Diawara, à l’annonce de leur probable arrivée, aurait dit sur le ton de l’amusement que cette délégation ne repartirait pas sans lui. Ces propos auraient été déplacés de leur contexte et interprétés comme la préparation d’une fuite et la délégation des Allemands assimilée à un Commando.

Le régisseur de la MCA qui est un agent de la SE serait à l’origine de cette méprise. Il informa les autorités que quelque chose se tramait pour la libération de l’ex-PDG de la BHM, Mamadou Baba Diawara par la force et décida de l’isoler en durcissant ses conditions de détention.

Un régisseur doit-il se rendre coupable de violation des règles de fonctionnement de la justice et se rendre coupable de détention arbitraire et de séquestration de détenu ?

C’est sans doute son appartenance à la SE, une survivance de la police politique, qui lui donne ce sentiment illusoire que violer la loi est sans conséquence. Agent de la SE, le régisseur de la MCA est l’homme le plus puissant de son ministère. Officier de gendarmerie, intègre et sérieux, il dirige la maison centrale d’arrêt de Bamako d’une main de fer. Sa carrière est cependant ternie par son refus d’appliquer les décisions de justice pour faire plaisir à sa hiérarchie, telle que la décision de libérer l’ex-PDG de la BHM suivant un arrêt de la Cour Suprême.

Doit-on alors maintenir à la tête de la MCA un officier de gendarmerie qui obéit plus à la hiérarchie qu’aux lois républicaines ? La question reste posée dans une démocratie où le respect de la forme républicaine de l’Etat exige une séparation des pouvoirs.

Un cas d’école

Le cas de l’ex-PDG de la BHM interpelle tous professionnels de droit pénal. C’est assurément un cas d’école qui doit être enseigné dans les écoles de droit. Après l’arrêt N°53 du 27 mai 2009, libérant Mamadou Baba Diawara des charges retenues contre lui, jugement irrévocable, il est resté en prison jusqu’au 29 décembre 2009, date du fameux rabat d’arrêt, qui en plus n’est pas suspensif de la liberté. Cette procédure, fait-il le rappeler, profite plutôt au condamné qu’à la partie civile. Nous avons d’ailleurs appris, contrairement à ce qui avait été dit, que les Allemands ont bel et bien investi dans le fameux projet. Ils ont en effet donné toutes les preuves à ATT qui, médusé, aurait dit qu’on l’a encore trompé. Tous comme des larrons en foire ont profité de la naïveté du pouvoir pour dépouiller la BHM.

ATT désormais sur ses gardes

L’affaire Diawara a dû amener le président à être plus prudent avec l’incarcération hâtive des mis en cause dans les rapports du Végal.

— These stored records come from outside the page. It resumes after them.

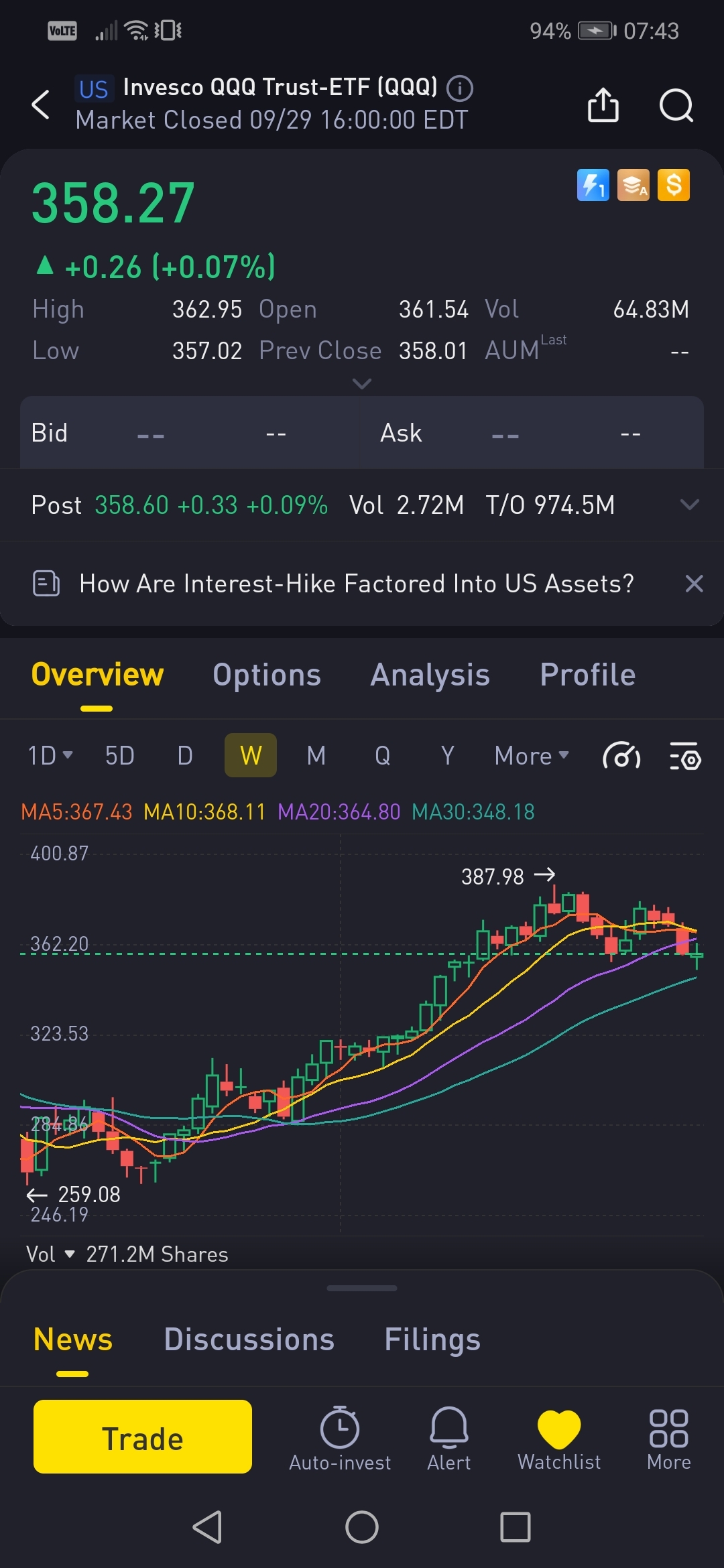Toggle the Watchlist heart
The image size is (724, 1568).
(559, 1437)
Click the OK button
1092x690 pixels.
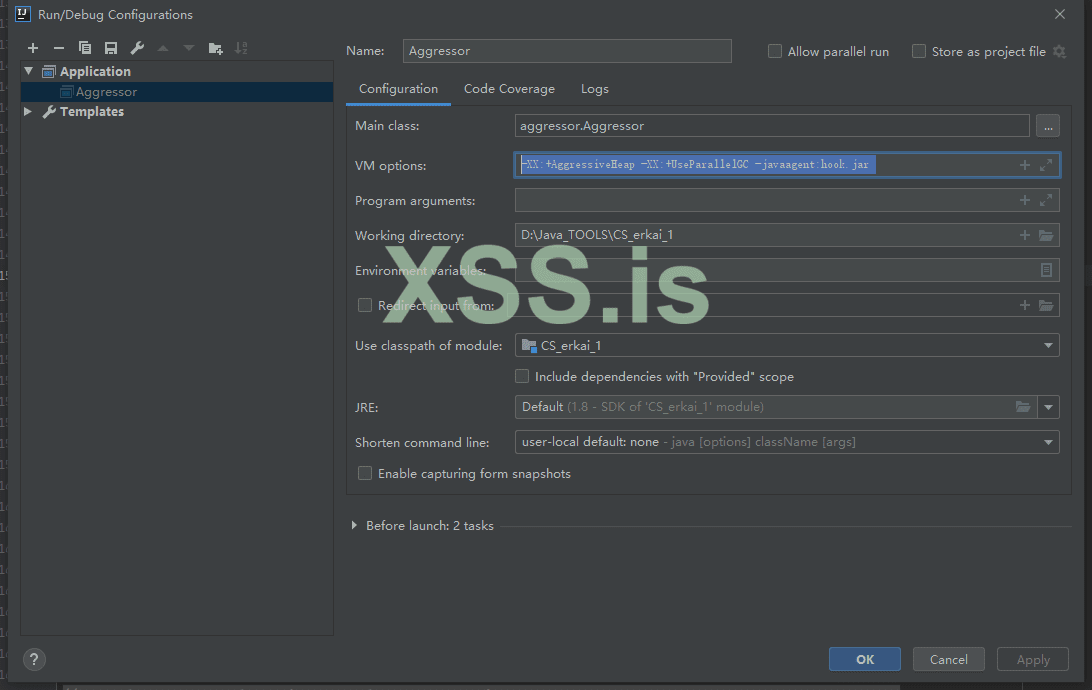click(x=864, y=659)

Et pourtant, l’ex-PDG de la BHM a été l’objet d’un rapport du Végal et de l’Inspecteur des finances, dont les résultats n’ont pas signalé de malversation.

Avec Diawara, ATT veut faire passer un message clair, à savoir, même un «Frère» à lui n’échapperait pas à la justice s’il et coupable. Même innocent, ATT est aujourd’hui prisonnier des actes de désinformation orchestrés par les aigrefins. Le calvaire de Diawara perdure au mépris de la loi, ce qui lui donne le statut du prisonnier d’ATT en personne.